Closure of remote communities devastates residents

10 February 2015
Miranda Wood

Western Australian Liberal premier Colin Barnett is closing 150 of the state’s 274 remote Indigenous communities. In a vile display of paternalism and racism, the premier announced in November that the state could not afford to provide basic services such as sewerage and electricity to the communities, calling them “economically unviable”.

Eighty percent are in the Kimberley, inhabited by between 12,000 and 15,000 people. Speaking to the Guardian on 2 February, WA Aboriginal affairs minister Peter Collier made clear his contempt for these people, saying, “To actually go out and go to all the communities is just nonsensical.”

Prominent WA Aboriginal activist Marianne Mackay, speaking to Red Flag, said: “Colin Barnett just wants to open up more mining leases for big business and development. With the amount of youth suicide and children being stolen again, the amount of deaths in custody, high incarceration rate, all these kinds of things, they’re social justice issues that have impacted on our people. They are a continuation of the genocidal policies that the government continues to create. Colin Barnett should be ashamed of himself.”

Western Australia has a dark history of colonialism and land grabs. In the 1950s and ’60s, people were forcibly pushed off their country by government and pastoralists. Mining companies have swallowed huge parts of the state, with little or no compensation to the traditional owners. Last year, the Swan Valley Nyoongar Community was bulldozed after a long battle by its residents to keep it open. Gallingly, the state government has now earmarked the site for a centre for Aboriginal art and “healing”.

One of the most damning examples of the devastation caused by closing remote communities is Oombulgurri. The east Kimberley community, home to 107 people, was closed down in 2011.

Amnesty International’s indigenous peoples’ rights manager, Tammy Solonec, was quoted by the ABC last year saying that those evicted from Oombulgurri were “highly traumatised … They were put in dongas for 18 months, inappropriate housing, no compensation.”

One man who was forcibly evicted took his own life soon after. Three years after the closure, some remain homeless; others have lost benefits because they could not receive Centrelink correspondence. Children who were moved to nearby Wyndham and did not attend school have been removed by the Department of Child Protection.

Oombulgurri sits on the site of the 1926 Forrest River massacre. Residents who refused to leave were forcibly evicted, given just two days notice of eviction and allowed to bring only one box of belongings each. Residents made official claims to the state government to regain their homes. Not only were they denied, they were threatened with trespass charges if they ever return.

People have been forced to move into larger town centres like Kununurra and Wyndham. If they have relatives there, they will often move into overcrowded homes. Many are forced to sleep rough, or in tents on the edges of town, leading to more encounters with police, law courts and prisons.
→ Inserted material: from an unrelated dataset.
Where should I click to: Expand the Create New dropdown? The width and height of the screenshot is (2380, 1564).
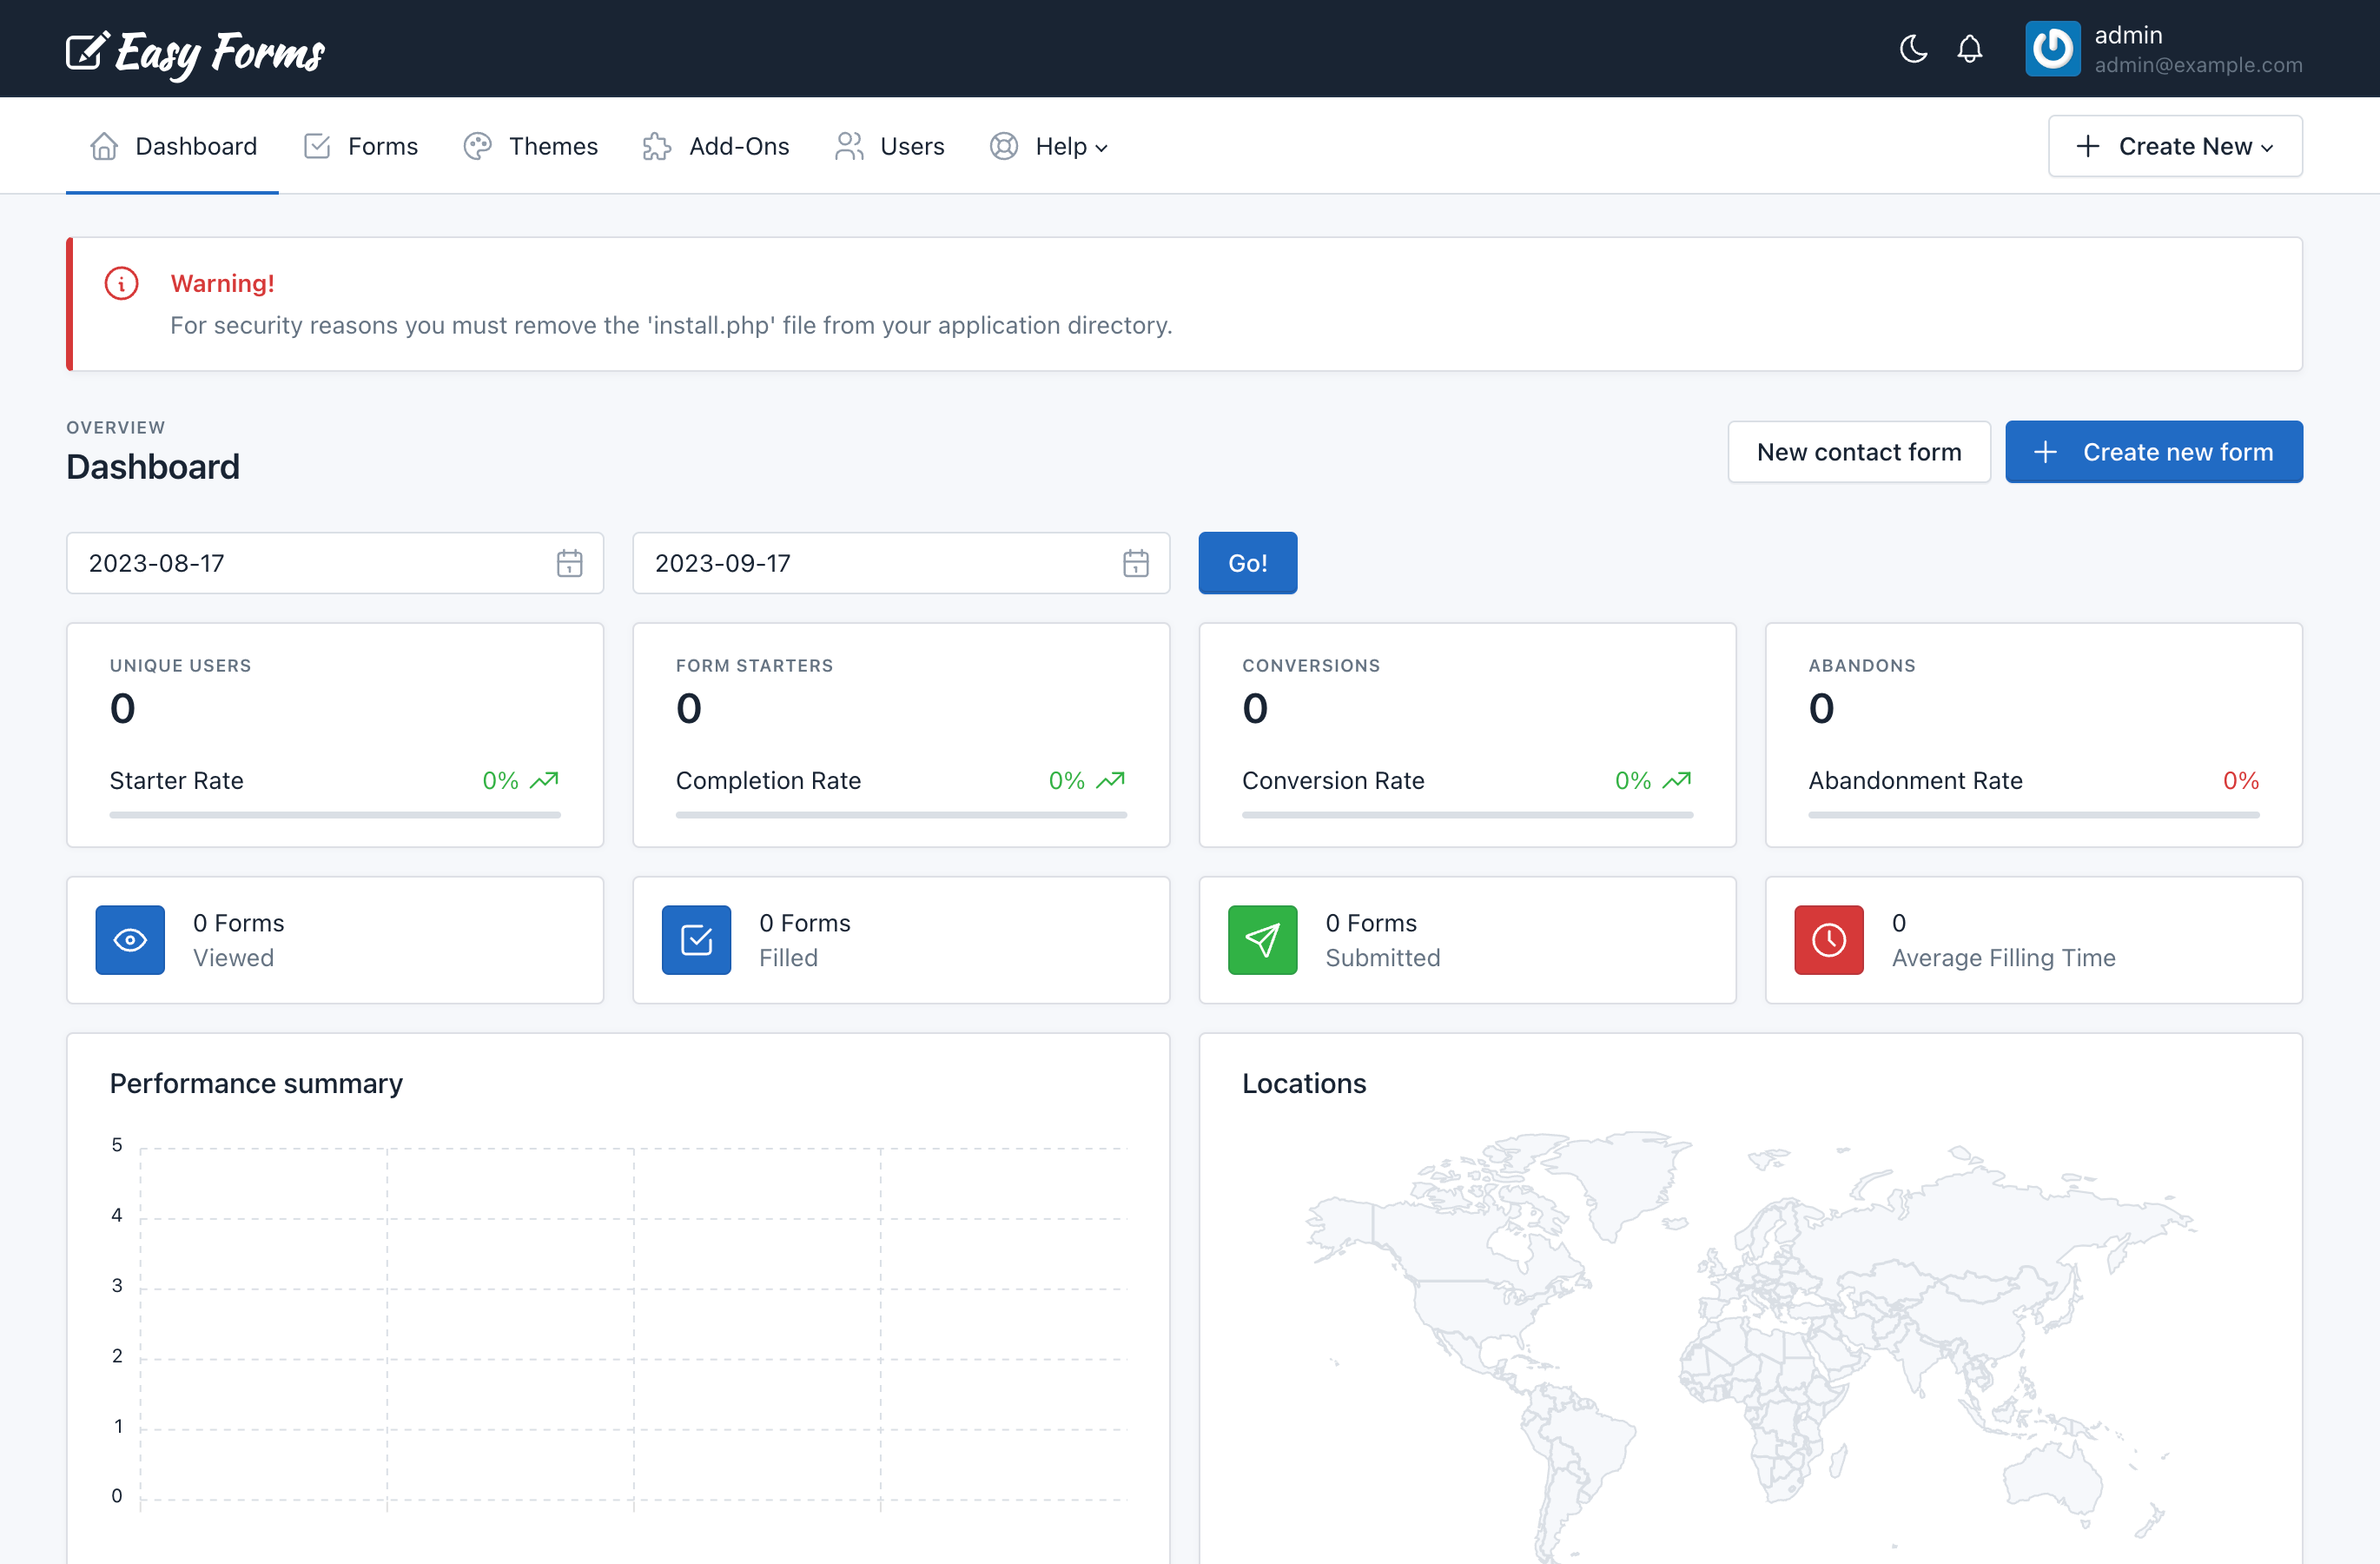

Last year the government also announced plans to axe Aboriginal court translation services in the Kimberley. For people whose first language is not English, the chances of dealing effectively with the justice system will be severely impacted. Deaths in custody continue to rise, with WA prisons being the worst in the country. Add to this the Abbott federal government’s $500 million cut to Aboriginal programs.

The message from the Liberal governments is clear: if it’s not a lucrative investment, it’s simply not worth it.

Closing communities is “causing more of an influx of people in the towns that programs and services aren’t going to be able to deal with due to the lack of funding. We’re going to have people walking into towns with no homes, no sense of stability, no anything. Colin Barnett doesn’t think of these things”, said Mackay.

While the Liberal government maintains that it cannot afford to fund basic services, it has managed to fork out $440 million for the widely criticised Elizabeth Quay project, $862 million for the new Perth Stadium and hundreds of millions in mining subsidies.

Despite community efforts to save it, Oombulgurri was finally bulldozed in October. Along with it, they bulldozed people’s possessions, homes and history. If the Liberal government proceeds with its plan, 150 other communities across WA will suffer the same fate.

Barnett says that self-determination in remote communities has been a failure, and therefore they deserve to be wiped out of existence. In reality, the Liberal government has failed Aboriginal people.

The only thing that is unviable is the Barnett government.